[WHAT IS BEING ASKED]
Locate every line in the rows below that contains the string "Viewport", and copy each of those lines.

[Data records]
------
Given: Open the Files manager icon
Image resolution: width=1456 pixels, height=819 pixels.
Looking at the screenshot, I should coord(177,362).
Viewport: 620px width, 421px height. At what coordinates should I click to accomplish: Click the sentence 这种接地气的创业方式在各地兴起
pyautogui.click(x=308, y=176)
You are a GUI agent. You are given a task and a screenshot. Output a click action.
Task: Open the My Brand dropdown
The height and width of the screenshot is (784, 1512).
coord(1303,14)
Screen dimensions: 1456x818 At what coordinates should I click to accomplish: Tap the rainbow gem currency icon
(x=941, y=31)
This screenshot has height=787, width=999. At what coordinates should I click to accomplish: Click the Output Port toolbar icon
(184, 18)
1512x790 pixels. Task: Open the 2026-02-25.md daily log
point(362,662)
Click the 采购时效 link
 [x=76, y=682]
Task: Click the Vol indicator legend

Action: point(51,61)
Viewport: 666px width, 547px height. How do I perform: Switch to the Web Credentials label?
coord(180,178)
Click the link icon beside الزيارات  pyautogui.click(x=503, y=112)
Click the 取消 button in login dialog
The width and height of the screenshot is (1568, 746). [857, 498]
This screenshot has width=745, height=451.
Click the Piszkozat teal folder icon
------
[RESULT OF THIS TASK]
Viewport: 620px width, 421px height. At what coordinates should I click to accomplish: Click the sentence 这种接地气的创业方式在各地兴起
Viewport: 666px width, 547px height. How do I perform: Switch to the Web Credentials label?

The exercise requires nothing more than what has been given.